Rudolf Murka

* 1959

  • "My parents experienced very intensely when the Russians came, and everyone said, 'War has broken out!' I see it as if it were today, the whole family came to our place in Zlín and they were like, what now?! There's a war. What to do? Because they had their experience with the war and they knew what could happen. Some suggested running away. The others don't, wait, we'll stay. The head of the family was grandpa. He explained that we have a lot of graves and people buried here and who's going to take care of it. And so on and so forth. So it kind of went by. I remember my father had an exit clause to Austria at the time. And he wanted to leave, that he was going away. But then it blew over, calmed down, and life moved on. I don't think much has changed for a working-class people like my father..."

  • "My father told me how he came home from work one day and his number was announced for 25. Twenty-five lashes as penalty. So he went to the house, to the Pole, and he asked what he'd done? That he didn't do anything, why should he be punished? He told him, 'When there was a check, there was a speck on your bed.' As the bunk beds were three above each other, the Pole climbed down from above and straw fell on his blanket, so they wrote him up. And he said that when he went to the punishment, there was a line of, like, two kilometers. In his mind, he thought, they can't pay this off by the end of the day, so many people. But as he approached the bench where the 25-year-olds were on, he said, 'I wasn't laughing much. When I got my turn, they threw me in there, tied me up, and bam, boom, boom. There was one on each side, and they paid out. When they untied me, I could barely feel anything. The adrenaline and the fear... But I walked a hundred meters and fell. Totally cut ass to the bone. Through the rags and everything.' He said he had been sleeping on his stomach for three months. Every time he moved or something, the scabs on his back and ass cracked..."

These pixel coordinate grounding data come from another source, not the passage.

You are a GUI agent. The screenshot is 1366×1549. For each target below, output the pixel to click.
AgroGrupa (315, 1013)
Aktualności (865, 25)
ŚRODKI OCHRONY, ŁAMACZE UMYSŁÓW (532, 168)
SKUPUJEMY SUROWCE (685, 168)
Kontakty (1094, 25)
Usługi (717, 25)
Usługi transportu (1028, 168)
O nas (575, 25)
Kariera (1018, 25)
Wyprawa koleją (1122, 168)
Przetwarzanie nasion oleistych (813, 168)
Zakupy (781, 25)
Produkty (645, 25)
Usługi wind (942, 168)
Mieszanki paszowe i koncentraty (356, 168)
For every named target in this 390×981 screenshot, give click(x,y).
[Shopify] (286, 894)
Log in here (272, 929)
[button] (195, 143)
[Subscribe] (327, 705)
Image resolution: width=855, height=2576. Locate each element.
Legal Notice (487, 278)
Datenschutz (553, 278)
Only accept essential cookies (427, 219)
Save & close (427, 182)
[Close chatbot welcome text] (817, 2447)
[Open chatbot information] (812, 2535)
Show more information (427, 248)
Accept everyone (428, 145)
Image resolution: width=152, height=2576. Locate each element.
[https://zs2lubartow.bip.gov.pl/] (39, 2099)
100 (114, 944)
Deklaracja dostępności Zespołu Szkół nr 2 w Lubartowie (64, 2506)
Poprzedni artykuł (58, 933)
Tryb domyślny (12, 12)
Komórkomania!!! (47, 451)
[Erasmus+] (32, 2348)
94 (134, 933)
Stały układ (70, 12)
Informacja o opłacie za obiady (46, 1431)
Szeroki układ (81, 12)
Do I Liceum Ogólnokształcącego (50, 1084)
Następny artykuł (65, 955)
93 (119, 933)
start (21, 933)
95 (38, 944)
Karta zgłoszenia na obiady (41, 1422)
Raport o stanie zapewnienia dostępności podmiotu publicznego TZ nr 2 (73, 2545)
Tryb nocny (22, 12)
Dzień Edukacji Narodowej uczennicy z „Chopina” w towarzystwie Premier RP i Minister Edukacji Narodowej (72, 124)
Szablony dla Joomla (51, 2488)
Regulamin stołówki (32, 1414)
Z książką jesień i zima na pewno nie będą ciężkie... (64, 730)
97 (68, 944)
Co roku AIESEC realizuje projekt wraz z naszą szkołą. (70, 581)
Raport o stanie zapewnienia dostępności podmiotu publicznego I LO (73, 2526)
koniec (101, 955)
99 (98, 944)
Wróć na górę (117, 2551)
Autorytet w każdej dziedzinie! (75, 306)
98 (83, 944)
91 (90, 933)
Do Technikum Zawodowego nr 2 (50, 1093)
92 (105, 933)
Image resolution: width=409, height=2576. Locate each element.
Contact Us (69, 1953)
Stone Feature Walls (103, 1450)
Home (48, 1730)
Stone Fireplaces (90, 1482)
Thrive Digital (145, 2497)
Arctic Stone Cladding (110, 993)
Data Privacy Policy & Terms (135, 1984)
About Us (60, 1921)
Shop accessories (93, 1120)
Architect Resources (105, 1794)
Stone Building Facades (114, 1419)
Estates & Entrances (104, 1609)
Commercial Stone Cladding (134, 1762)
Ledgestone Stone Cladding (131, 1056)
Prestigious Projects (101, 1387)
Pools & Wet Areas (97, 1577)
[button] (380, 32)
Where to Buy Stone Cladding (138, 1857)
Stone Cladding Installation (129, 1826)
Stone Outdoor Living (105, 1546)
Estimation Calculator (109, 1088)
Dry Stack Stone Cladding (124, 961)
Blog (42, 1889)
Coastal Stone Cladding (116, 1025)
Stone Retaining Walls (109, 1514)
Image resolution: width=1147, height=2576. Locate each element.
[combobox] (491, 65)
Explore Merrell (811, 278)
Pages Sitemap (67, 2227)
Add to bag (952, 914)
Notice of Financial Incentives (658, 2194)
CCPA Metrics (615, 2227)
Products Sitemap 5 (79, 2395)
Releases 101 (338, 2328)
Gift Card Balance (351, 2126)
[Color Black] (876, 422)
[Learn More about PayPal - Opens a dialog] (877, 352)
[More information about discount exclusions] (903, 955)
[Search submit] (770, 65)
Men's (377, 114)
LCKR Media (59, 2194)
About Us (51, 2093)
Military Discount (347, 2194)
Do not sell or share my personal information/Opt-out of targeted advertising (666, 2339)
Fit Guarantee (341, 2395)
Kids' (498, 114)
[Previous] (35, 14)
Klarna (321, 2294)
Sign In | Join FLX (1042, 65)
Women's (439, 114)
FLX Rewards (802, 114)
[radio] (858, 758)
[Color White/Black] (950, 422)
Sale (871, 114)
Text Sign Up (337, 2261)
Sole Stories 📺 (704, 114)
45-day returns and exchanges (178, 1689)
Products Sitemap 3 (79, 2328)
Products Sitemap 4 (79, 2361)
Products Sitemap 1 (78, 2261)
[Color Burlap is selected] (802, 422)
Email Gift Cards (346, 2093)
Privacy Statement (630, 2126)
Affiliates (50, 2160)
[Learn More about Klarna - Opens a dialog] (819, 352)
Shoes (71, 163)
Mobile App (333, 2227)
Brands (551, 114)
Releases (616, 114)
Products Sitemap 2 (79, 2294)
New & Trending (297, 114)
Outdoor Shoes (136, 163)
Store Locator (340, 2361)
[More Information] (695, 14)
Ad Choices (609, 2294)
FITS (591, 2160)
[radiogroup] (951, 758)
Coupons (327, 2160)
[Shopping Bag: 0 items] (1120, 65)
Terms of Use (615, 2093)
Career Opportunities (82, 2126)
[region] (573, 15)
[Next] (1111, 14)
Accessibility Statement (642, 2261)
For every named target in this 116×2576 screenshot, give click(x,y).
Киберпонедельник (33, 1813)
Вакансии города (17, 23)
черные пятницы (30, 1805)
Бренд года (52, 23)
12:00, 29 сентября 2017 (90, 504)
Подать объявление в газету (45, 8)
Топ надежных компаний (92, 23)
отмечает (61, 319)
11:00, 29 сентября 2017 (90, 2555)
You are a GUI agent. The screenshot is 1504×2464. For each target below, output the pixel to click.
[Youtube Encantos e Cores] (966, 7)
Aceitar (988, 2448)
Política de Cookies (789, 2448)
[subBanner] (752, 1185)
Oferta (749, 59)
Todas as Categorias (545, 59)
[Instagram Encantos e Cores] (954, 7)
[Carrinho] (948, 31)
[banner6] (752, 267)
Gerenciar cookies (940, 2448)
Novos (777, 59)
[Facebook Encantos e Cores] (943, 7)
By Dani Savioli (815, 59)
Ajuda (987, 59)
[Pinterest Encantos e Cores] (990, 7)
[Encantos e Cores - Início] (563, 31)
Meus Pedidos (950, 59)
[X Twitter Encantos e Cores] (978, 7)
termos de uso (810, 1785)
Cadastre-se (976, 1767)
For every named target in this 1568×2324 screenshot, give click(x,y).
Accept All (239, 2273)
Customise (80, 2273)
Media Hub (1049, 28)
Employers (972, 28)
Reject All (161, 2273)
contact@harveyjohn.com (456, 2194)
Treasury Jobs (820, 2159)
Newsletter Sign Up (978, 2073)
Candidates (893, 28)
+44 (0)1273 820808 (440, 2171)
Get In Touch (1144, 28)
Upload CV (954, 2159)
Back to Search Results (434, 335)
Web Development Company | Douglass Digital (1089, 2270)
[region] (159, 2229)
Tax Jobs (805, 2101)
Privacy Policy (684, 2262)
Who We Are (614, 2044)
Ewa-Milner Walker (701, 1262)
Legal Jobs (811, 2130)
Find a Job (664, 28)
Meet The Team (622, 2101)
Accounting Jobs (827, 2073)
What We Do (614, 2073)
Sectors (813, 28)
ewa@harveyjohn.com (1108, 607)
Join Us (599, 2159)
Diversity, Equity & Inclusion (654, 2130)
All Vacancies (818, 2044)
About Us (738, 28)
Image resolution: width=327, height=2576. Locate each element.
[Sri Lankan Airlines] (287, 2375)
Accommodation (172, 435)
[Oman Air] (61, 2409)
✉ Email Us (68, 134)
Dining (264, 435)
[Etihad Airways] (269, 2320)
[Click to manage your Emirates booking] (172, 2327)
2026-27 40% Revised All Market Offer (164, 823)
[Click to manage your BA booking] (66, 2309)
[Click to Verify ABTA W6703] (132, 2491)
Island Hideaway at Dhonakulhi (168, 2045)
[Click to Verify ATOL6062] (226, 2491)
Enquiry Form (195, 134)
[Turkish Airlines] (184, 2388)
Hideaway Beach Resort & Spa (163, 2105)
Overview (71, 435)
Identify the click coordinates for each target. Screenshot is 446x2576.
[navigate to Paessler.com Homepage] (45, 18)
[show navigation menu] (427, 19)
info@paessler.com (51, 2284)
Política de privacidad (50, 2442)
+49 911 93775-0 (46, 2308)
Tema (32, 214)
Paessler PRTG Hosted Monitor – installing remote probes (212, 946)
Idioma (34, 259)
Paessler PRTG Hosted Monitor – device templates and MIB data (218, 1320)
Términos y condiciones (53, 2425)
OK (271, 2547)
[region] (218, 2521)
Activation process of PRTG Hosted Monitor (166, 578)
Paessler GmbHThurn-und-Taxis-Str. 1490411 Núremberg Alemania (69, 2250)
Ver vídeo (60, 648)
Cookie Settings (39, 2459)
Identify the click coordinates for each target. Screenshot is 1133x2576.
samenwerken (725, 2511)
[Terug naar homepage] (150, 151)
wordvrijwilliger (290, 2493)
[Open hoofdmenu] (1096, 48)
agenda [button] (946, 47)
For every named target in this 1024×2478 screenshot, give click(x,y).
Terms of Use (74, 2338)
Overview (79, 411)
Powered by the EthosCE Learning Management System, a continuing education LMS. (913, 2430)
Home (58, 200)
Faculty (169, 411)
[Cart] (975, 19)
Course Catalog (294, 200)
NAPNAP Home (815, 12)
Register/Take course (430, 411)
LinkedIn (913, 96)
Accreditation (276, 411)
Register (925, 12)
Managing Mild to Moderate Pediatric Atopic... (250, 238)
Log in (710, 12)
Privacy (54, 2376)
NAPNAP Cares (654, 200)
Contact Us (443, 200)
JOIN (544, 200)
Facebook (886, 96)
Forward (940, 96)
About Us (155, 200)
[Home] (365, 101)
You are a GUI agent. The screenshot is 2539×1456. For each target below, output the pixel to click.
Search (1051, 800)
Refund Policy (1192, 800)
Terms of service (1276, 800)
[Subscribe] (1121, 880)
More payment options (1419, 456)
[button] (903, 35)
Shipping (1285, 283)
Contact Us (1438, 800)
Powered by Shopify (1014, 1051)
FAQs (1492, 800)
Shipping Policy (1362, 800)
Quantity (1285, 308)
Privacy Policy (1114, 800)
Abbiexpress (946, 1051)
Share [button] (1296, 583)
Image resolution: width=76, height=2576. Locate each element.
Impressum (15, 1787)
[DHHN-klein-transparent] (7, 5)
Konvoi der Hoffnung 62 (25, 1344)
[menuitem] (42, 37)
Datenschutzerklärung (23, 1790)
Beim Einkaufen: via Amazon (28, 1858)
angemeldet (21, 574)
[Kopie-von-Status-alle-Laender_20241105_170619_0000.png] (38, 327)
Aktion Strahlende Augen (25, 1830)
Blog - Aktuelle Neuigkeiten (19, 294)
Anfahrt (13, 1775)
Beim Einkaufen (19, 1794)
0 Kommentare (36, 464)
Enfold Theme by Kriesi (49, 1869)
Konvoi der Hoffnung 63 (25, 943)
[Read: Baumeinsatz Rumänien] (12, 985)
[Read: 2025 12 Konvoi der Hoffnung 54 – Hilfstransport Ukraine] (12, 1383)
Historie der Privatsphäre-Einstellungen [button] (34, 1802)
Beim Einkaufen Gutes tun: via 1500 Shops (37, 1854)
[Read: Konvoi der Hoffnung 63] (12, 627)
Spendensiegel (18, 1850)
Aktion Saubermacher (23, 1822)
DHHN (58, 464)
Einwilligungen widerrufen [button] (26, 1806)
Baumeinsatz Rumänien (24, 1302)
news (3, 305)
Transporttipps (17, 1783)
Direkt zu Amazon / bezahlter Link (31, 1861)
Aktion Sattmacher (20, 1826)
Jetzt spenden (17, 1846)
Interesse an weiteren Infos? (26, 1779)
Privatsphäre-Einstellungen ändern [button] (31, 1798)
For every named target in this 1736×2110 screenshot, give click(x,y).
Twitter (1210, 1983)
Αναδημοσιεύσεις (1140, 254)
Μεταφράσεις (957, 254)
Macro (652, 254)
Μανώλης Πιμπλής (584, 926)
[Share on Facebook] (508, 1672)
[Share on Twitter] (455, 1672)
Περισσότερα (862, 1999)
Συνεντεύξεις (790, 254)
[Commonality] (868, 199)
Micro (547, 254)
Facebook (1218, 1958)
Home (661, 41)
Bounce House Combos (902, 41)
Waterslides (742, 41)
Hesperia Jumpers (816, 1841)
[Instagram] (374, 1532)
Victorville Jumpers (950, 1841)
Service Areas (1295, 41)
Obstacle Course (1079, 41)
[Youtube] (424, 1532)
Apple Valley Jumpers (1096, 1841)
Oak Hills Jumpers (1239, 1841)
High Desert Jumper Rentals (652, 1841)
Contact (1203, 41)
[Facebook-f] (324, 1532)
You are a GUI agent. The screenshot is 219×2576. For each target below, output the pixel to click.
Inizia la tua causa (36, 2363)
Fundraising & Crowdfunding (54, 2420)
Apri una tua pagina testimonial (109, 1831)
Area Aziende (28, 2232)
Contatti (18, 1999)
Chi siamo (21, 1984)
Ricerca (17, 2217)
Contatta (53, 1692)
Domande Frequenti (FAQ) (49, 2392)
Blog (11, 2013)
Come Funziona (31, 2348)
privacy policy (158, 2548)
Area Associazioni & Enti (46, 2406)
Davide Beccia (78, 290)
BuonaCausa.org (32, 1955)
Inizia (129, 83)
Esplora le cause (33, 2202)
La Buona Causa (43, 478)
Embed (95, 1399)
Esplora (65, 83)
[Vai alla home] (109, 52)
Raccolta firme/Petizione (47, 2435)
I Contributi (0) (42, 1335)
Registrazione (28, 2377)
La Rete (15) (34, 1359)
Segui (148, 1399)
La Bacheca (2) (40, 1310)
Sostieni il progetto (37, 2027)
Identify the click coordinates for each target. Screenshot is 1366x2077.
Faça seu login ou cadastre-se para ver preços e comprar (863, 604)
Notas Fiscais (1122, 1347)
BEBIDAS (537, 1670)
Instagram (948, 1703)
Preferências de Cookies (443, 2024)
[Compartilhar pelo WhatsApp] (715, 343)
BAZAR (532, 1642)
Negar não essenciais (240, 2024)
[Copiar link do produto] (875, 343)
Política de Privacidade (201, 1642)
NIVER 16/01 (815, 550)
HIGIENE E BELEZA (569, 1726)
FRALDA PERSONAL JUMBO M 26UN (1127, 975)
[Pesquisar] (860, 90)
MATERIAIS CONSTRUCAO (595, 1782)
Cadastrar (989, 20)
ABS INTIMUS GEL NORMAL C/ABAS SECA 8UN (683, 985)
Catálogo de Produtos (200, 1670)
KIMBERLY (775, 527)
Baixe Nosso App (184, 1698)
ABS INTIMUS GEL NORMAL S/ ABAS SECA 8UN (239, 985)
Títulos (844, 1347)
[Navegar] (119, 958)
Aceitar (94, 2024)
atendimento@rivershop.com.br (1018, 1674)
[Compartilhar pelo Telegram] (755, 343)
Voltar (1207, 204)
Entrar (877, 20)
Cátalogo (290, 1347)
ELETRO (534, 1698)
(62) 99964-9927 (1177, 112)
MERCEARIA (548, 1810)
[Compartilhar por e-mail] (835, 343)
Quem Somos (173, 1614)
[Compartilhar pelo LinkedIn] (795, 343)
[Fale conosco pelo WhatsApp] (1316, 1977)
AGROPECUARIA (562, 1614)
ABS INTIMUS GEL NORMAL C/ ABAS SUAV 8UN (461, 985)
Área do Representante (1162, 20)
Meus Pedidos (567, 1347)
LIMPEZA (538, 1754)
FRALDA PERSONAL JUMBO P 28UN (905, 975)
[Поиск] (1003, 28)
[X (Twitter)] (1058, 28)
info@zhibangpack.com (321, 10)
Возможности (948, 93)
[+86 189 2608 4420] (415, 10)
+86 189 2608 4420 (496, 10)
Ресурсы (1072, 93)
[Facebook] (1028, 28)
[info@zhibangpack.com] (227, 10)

  • "When we arrived at the brick camp, there were bunk beds. My father came in, pointed at the bunk bed, had a monogram engraved on it, and the date he got there. It was all there. You go there today, and there's nothing."

  • "He said they were building houses on and on, and he said, 'After about three weeks of being there, it started raining, so we left the construction. Suddenly, the line-up came. Guys from the age of 15 up. So I went out, they stripped us naked. We stood all day and night and naked outside the next morning. There's a truck. They threw out striped [clothes], clogs, they changed us into it. And we pushed the wagons from Březinka out into the main camp to Auschwitz and that's where my dad was.' And there he said he last saw his whole family, and he said, 'I haven't seen them since.' Because my dad went to the main camp and the whole family stayed in the gipsy camp. He said, 'I haven't seen them since, that's where I last saw them.'"

  • "He was already describing that when they came to Hodonínek, there were terrible things. People carrying blankets and blankets were forced to line up five in a row. Families were big sometimes, so chaos ensued. And he described that when they arrived, he told one of the people standing next to him, holding the child on his hand, [the gendarme] to let the duvets into the mud that was on the ground. And he wouldn't let the duvets in the mud, so the gendarme tried to hit him with a baton. He swerved, hit the kid, and killed the kid on his hands. And that was the very first welcome [scene] when they came to Hodonínka. And otherwise everything that happened around Hodonínek and Lety was unfortunately done by Czech police officers, Czech commanders of camps..."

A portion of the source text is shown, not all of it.